2. From the idea to the finished product, how long did it take for you to make this short?

Lucy: I believe it was about a year…

Ali: Writer Nick and I had been working together for a few months before mainly to find a director we wanted to work with. Lucy, Nick and I then ran a development workshop with volunteers from OCD Action and Actors to learn more about the condition.

3. How would you describe your short film in two words!?

Lucy: Frank and Eye Opening

Ali: Honest

4. What was the biggest obstacle you faced in completing this film?

Lucy:Finding Marty and a shower to film in 🙂

Ali:Definitely finding a shower! Our Actor Clark is quite tall

5. What were your initial reactions when watching the audience talking about your film in the feedback video?

Lucy: I may not have agreed with all the feedback, but I can see where people came from, I learnt a lot , I will take on what has been said and it use it to evolve as a director

Ali: Excited! We had some really interesting feedback and although not everyone enjoyed the film, it certainly had them talking! For me that is the best result, the only way to raise awareness for mental health conditions, like OCD, is to talk about it. ‘For Want Of A Nail’ has been lucky enough to have full support and endorsement from OCD Action, the charity were very much involved in production from development to final film. It has always been important to me to show an honest portrayal of OCD.

6. How did you come up with the idea for this short film?

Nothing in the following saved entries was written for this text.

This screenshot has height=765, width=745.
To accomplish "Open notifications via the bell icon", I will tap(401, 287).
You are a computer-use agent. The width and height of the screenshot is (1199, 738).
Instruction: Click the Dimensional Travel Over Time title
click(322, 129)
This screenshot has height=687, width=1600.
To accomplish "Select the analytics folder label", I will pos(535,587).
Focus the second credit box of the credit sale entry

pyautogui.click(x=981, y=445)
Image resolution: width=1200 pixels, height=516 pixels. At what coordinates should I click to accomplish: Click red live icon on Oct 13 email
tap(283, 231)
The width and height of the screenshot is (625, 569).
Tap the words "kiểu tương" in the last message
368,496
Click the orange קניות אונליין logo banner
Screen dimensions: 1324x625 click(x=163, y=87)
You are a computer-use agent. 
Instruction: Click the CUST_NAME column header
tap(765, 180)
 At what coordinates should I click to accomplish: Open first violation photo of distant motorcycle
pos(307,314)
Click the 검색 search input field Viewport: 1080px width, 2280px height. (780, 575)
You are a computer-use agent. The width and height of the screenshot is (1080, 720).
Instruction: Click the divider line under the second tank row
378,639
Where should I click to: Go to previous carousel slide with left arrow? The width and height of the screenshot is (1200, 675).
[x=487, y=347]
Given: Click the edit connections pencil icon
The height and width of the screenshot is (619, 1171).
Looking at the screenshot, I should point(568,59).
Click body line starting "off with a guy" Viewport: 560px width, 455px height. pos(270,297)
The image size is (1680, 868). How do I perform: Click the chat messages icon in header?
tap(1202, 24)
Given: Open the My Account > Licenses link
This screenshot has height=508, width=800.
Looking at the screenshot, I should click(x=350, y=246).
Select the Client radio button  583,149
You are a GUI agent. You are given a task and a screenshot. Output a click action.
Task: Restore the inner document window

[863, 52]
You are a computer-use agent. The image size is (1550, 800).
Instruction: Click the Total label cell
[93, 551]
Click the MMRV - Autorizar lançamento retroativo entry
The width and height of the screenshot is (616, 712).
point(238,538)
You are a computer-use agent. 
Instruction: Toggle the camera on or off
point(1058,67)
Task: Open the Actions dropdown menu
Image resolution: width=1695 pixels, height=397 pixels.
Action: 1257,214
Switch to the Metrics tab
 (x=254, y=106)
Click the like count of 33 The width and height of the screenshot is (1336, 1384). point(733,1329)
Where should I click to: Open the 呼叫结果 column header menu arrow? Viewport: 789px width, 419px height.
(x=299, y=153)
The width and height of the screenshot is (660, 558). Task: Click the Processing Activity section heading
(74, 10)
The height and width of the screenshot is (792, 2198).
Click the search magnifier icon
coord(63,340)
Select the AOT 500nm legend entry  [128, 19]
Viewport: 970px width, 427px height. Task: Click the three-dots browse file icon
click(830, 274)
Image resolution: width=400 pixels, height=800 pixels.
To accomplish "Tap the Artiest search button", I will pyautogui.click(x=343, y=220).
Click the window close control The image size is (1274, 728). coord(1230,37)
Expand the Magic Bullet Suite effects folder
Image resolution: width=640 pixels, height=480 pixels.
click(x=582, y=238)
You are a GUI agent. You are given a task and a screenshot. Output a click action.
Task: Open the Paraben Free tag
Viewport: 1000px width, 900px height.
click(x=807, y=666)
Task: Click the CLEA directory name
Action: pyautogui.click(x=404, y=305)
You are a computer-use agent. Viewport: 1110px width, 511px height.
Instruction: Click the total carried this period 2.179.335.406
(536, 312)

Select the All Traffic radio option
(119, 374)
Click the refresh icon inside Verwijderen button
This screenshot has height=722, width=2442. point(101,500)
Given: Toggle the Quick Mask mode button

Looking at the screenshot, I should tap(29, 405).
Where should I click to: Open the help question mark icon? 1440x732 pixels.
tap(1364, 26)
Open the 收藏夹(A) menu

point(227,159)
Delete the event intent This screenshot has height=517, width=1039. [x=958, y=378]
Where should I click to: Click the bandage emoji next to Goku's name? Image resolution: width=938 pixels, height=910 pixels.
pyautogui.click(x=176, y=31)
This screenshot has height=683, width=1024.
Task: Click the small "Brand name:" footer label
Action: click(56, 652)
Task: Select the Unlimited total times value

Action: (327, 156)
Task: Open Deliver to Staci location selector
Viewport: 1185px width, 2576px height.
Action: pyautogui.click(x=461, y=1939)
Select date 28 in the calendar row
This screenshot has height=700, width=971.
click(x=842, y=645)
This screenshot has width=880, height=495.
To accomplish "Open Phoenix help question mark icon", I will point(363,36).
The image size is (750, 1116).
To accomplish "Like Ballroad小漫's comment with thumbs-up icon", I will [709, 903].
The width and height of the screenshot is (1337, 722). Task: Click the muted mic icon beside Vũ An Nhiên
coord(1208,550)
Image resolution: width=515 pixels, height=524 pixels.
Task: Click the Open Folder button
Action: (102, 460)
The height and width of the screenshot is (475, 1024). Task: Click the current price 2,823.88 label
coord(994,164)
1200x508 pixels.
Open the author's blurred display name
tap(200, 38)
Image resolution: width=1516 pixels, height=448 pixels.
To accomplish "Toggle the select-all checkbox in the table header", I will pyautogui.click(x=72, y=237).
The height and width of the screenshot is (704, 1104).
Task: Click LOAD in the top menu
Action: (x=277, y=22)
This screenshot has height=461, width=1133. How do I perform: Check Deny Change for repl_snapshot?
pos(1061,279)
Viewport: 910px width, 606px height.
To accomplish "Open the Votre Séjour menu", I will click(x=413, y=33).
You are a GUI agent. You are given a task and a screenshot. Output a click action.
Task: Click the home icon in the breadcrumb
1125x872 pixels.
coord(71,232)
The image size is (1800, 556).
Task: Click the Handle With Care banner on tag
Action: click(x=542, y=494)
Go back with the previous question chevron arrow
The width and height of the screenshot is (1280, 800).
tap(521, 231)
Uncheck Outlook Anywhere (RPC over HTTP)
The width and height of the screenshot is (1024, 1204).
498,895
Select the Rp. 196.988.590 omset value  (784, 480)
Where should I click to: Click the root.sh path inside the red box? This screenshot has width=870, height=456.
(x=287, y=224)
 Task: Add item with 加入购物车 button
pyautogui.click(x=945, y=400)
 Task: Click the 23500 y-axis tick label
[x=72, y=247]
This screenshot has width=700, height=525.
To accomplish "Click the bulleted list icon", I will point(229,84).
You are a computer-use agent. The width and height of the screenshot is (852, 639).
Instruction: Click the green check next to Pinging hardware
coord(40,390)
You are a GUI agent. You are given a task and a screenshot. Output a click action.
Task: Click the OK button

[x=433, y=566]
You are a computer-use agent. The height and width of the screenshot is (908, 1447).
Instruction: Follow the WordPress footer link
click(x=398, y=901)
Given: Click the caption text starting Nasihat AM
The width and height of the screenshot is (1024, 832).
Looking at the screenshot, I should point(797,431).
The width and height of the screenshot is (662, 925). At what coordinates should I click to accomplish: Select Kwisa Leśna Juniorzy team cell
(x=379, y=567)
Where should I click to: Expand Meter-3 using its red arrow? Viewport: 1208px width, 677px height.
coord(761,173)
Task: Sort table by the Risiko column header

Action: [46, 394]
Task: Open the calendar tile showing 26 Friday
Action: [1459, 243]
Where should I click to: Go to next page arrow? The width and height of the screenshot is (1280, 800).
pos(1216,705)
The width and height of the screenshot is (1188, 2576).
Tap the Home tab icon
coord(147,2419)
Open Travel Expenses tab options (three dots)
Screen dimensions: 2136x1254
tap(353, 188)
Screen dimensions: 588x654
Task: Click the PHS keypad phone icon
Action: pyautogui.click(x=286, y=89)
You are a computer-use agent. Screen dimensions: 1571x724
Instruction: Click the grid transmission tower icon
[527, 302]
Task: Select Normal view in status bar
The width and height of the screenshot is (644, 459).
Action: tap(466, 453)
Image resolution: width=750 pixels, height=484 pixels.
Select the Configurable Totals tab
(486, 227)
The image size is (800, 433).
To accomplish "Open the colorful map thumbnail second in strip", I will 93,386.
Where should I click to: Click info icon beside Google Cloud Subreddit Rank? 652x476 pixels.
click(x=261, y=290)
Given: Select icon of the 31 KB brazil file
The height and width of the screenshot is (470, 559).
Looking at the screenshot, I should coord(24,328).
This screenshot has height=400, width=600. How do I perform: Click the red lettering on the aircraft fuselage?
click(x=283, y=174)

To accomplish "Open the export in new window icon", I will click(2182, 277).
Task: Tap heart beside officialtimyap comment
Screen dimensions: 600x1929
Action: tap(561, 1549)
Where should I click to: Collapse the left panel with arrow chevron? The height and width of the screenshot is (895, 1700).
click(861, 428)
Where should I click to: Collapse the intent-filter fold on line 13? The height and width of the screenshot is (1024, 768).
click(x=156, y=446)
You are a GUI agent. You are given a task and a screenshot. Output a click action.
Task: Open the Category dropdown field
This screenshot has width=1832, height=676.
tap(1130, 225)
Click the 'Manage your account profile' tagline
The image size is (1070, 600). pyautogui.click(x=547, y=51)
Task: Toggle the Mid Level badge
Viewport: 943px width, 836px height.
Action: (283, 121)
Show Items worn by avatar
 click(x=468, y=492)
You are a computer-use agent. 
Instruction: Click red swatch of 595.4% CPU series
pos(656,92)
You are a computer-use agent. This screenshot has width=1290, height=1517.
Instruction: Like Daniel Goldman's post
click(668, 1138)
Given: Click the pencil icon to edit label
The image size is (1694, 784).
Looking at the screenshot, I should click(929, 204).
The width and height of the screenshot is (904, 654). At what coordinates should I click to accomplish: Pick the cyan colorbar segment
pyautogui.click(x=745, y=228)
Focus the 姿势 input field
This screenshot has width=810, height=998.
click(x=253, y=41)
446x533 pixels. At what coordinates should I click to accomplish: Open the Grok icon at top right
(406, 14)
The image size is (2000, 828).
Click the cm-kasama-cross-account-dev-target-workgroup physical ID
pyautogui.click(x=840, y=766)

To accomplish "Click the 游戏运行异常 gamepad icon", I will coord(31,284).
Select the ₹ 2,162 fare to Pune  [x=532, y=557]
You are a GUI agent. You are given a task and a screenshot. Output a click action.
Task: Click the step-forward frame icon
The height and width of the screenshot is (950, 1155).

Lucy: Nick had already written the script but the idea of adding animation was the first thing that came to mind when I read it..

Ali: Nick, our writer, suffers with OCD. He was inspired to write the script as a cathartic experience to try and get to grips with his Obsessive Compulsive Disorder

7. What film have you seen the most in your life?

Lucy: Old Boy

Ali: Star Wars!

8. You submitted to the festival via FilmFreeway, what are you feelings of the submission platform from a filmmaker’s perspective?

Lucy: I think it’s great

Ali: Very user friendly system.

9. What song have you listened to the most times in your life?

Lucy: Oh that’s a hard one.. probably Bohemian Rhapsody

Ali: Same as Lu!

10. What is next for you? A new film?

Lucy: I’m adapting a Shakespeare for a modern audience looking at the mental health of the character and hopefully get people to connect with Shakespeare more

Ali: I’m in the process of pitching the ‘For Want Of A Nail’ TV series and have just completed post for a feature film called ‘The Hidden Track’ which is due for release later this year.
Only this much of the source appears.